Below is a listing; restate from it, character for character, the lines beginning at the line holding "The width and height of the screenshot is (1054, 634)." and ending at the line holding "Task: Tap the red envelopes Gifts image", both included.

> **Input records**
====================

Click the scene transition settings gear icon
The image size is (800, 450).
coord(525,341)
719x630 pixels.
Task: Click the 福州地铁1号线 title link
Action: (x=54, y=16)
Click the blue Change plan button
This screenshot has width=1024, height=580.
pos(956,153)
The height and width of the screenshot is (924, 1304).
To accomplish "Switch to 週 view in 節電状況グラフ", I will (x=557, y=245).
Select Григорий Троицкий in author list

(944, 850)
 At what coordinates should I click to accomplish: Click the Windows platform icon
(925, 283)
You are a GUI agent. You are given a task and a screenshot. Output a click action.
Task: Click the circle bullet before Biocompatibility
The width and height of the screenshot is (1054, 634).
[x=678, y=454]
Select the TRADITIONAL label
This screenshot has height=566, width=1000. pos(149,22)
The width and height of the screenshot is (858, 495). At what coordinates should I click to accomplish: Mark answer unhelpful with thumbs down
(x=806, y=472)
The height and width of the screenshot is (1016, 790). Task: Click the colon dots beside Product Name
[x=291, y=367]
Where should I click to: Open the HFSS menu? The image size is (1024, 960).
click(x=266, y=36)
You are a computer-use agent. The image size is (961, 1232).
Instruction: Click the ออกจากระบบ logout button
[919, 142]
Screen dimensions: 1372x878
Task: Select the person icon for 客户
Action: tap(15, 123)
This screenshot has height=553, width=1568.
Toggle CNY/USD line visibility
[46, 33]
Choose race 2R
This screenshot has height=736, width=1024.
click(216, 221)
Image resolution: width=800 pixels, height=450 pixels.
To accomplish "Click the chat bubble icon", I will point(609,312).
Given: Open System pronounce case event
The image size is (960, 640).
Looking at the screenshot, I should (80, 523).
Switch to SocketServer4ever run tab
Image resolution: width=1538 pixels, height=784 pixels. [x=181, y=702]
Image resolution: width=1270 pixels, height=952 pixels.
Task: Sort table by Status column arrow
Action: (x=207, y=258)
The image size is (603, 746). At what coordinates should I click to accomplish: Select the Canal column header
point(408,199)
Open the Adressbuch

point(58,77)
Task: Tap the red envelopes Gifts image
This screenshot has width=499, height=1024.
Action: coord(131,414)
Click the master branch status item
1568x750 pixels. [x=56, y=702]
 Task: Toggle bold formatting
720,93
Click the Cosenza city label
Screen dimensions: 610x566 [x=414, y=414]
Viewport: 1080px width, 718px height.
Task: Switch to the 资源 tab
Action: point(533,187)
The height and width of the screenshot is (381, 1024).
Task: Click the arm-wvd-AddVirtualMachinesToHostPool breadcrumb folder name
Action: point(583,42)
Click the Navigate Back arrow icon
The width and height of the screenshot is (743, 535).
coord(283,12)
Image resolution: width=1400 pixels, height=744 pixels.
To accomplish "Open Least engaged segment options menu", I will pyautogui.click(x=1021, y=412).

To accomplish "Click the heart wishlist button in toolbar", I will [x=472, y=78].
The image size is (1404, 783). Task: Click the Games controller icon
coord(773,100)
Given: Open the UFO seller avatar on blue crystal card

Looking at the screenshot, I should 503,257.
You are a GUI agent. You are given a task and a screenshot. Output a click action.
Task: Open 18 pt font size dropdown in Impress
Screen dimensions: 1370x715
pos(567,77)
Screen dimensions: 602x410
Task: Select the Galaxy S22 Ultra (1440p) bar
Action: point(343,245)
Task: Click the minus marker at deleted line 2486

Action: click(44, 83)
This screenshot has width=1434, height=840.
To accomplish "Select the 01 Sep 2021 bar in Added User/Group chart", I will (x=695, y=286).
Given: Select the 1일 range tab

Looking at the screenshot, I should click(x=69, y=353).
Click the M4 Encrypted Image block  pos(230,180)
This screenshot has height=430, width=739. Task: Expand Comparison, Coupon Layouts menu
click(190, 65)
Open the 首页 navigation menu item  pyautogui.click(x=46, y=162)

====================

> **Answer below**
The width and height of the screenshot is (1054, 634).
[x=678, y=454]
Select the TRADITIONAL label
This screenshot has height=566, width=1000. pos(149,22)
The width and height of the screenshot is (858, 495). At what coordinates should I click to accomplish: Mark answer unhelpful with thumbs down
(x=806, y=472)
The height and width of the screenshot is (1016, 790). Task: Click the colon dots beside Product Name
[x=291, y=367]
Where should I click to: Open the HFSS menu? The image size is (1024, 960).
click(x=266, y=36)
You are a computer-use agent. The image size is (961, 1232).
Instruction: Click the ออกจากระบบ logout button
[919, 142]
Screen dimensions: 1372x878
Task: Select the person icon for 客户
Action: tap(15, 123)
This screenshot has height=553, width=1568.
Toggle CNY/USD line visibility
[46, 33]
Choose race 2R
This screenshot has height=736, width=1024.
click(216, 221)
Image resolution: width=800 pixels, height=450 pixels.
To accomplish "Click the chat bubble icon", I will point(609,312).
Given: Open System pronounce case event
The image size is (960, 640).
Looking at the screenshot, I should (80, 523).
Switch to SocketServer4ever run tab
Image resolution: width=1538 pixels, height=784 pixels. [x=181, y=702]
Image resolution: width=1270 pixels, height=952 pixels.
Task: Sort table by Status column arrow
Action: (x=207, y=258)
The image size is (603, 746). At what coordinates should I click to accomplish: Select the Canal column header
point(408,199)
Open the Adressbuch

point(58,77)
Task: Tap the red envelopes Gifts image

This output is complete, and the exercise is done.